ILS NE SONT NI CYNIQUES NI ÉGOÏSTES
Ces jeunes, pessimistes et désabusés, n’apparaissent pourtant ni cyniques ni égoïstes. Les études successives montrent un solide attachement aux valeurs de la famille et du travail. Et, plus surprenant, il a été démontré que la prise de conscience d’une société qui ferme ses portes aux nouveaux venus ne se traduit pas par une rupture du lien intergénérationnel. Ce dernier est préservé dans la famille, mais se cultive aussi dans le milieu associatif. Il s’avère ainsi qu’un tiers des jeunes participent à une association, même de façon ponctuelle. Les jeunes souhaitent s’engager en priorité sur des causes liées à l’environnement (36 % de souhaits d’engagement), suivi de celles de la culture et des loisirs (33 %) et de la solidarité avec les personnes précaires (30 %).

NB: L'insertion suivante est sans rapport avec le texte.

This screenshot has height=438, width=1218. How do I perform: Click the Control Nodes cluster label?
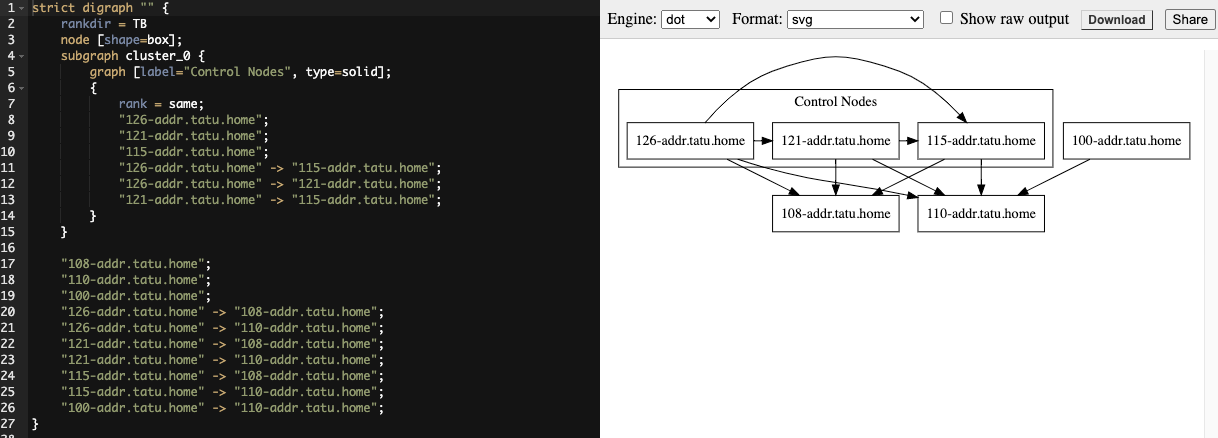coord(835,102)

L’engagement dans le cadre du volontariat a d’ailleurs connu un essor spectaculaire dans le cadre du Service civique, qui dépasse désormais les 100 000 volontaires par an. « Le moteur de l’engagement, c’est la cause, pas l’affiliation », expliquait la sociologue Anne Muxel au journal Le Monde au printemps.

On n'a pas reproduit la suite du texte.